* BEGIN Provided text *
Tuesday, August 02, 2011
There are a surprising number of ways in which kids are used in the Old Testament. You’ve probably all heard of the Passover lamb, but in fact it was also permissible to eat a kid at the Passover. Kids could also be used for burnt offerings, fellowship offerings, and sin offerings.

Amongst the more morally dubious uses for a kid was Jacob’s deception of his blind father Isaac by wearing the skins of kids so that he could receive the blessing that was meant for his brother Esau. Then there’s the rather bizarre story of Judah offering a kid as payment to a prostitute who happened to be his daughter-in-law Tamar. But the really big no-no when it comes to the use of a kid is cooking a kid in its mother’s milk. From this prohibition comes the restriction on Koshar food of not eating meat with dairy products.

It is not entirely clear why there should be such a restriction, but one interesting theory is the claim that an essential part of Judaism was a desire for clear separation and the abhorrence for mixtures. In Hebrew, the word for separation, kadosh, also means holy, and so practices such as not eating a kid in its mother’s milk could be symbolic of Israel’s call to holiness. It’s understandable why this particular combination might be objectionable to Jews. The kid once it had been drained of its blood in preparation to be cooked was very definitely dead, whereas milk was given to a kid to give it life. This was unacceptable to a holy people who were aware of the sharpest separation that existed on God’s earth between the realm of the living and the domain of the dead. But equally we can see why this prohibition should have been lifted under Christianity, for the separation between death and life has now been overcome by Christ’s Passion - holiness is no longer about separation, but about being united in Christ. Read more

Biblical Beasts: Jackal

Sunday, July 31, 2011
For millennia the jackal has played a less than wholesome part in the mythology and literature of the east, near east and Africa. Varying species and subspecies of jackal make this a hard animal to portray accurately, and indeed, this is just the case we face in biblical descriptions. There is, to date, much confusion over when exactly a jackal is being referred to in the bible, particularly given that European translations often substituted instead that much more familiar animal, the fox. It would seem there are three possibilities in Hebrew for the jackal, none exclusive; shû'ãl, 'the digger'; 'íyyîm, 'the howlers'; and tãn, 'the stretcher'. Endearing titles are they not?
* END Provided text *
- **Instruction A**
In the biblical animals text, what does the Hebrew word kadosh mean?
- **Instruction B**
Output the part of the biblical animals text starting at "Biblical Beasts: Jackal" and ending at "are they not?".
- **Instruction C**
Go on with the biblical animals text from the point where it stops.
* BEGIN Recorded information *
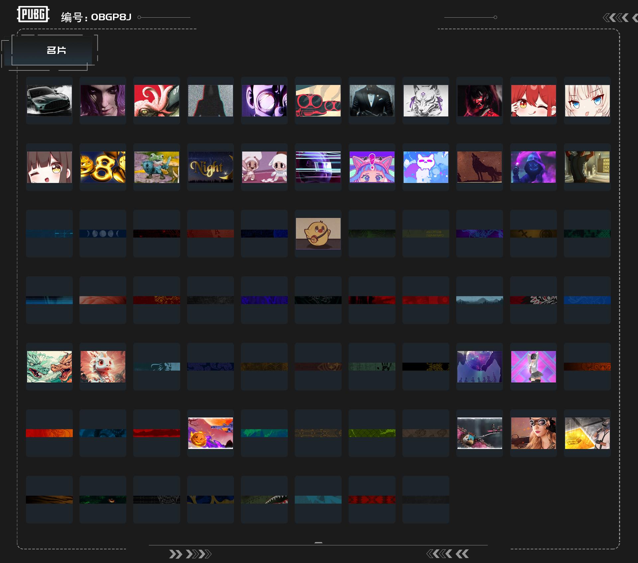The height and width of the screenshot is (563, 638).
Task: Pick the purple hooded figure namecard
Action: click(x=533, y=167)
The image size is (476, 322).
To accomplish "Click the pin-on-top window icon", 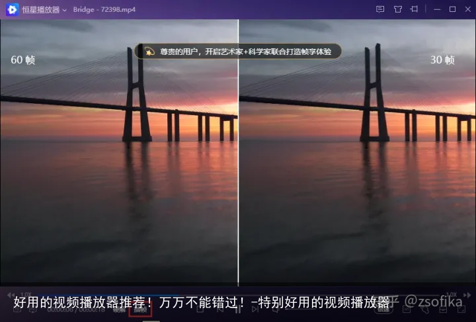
* END Recorded information *
- **Task result A**
Kadosh means separation and also means holy.

- **Task result B**
Biblical Beasts: Jackal

Sunday, July 31, 2011
For millennia the jackal has played a less than wholesome part in the mythology and literature of the east, near east and Africa. Varying species and subspecies of jackal make this a hard animal to portray accurately, and indeed, this is just the case we face in biblical descriptions. There is, to date, much confusion over when exactly a jackal is being referred to in the bible, particularly given that European translations often substituted instead that much more familiar animal, the fox. It would seem there are three possibilities in Hebrew for the jackal, none exclusive; shû'ãl, 'the digger'; 'íyyîm, 'the howlers'; and tãn, 'the stretcher'. Endearing titles are they not?

- **Task result C**
So why does the jackal get such a bad press? Well, the wily and cunning nature of the fox is equally applicable to the jackal, indeed the chief difference seems to be that the jackal is a more social animal. It conceals itself by day and issues forth at night, in pairs or larger packs, to prey upon the weak or defenceless creatures it encounters, or to scavenge among the refuse or crops of mankind. The jackal will eat just about anything, but only fight that which it can easily overpower. In the ancient world it was renowned for devouring the dead and dying that lay strewn on the battlefield after dark. “They will be given over to the sword and become food for jackals” (Psalm 63:10).

Spiritually speaking, the jackal represents one whose worldly cunning and indifference to the plight of others, is salient. The jackal waits, and watches, and when the time is opportune and the risk slight, he pounces; his aim is survival – at any cost. Understandable for a beast of the field, but for mankind these are not honourable traits. The jackal therefore arises time and time again in scripture to represent the cunning and duplicity of men; the selfishness of one who prowls unseen by night and hides by day. One whose deeds are hidden, whose motivations remain secret; one who prefers the wastelands that hide ill deeds, and who refuses to live openly in the light.

Well, you can imagine if interviewed a jackal simply saying ‘we have to earn a living somehow’, and quite right. But for us, we should not indulge in cunning or trickery, or band together to prey on the defenceless. We should not strip others of what is rightfully theirs and then seek to hide ourselves away. We should aim that our deeds can be held before others and not seek the cloak of darkness and night. Indeed, remember that; “You are all sons of the light and sons of the day. We do not belong to the night or to the darkness” (1 Thessalonians 5:5).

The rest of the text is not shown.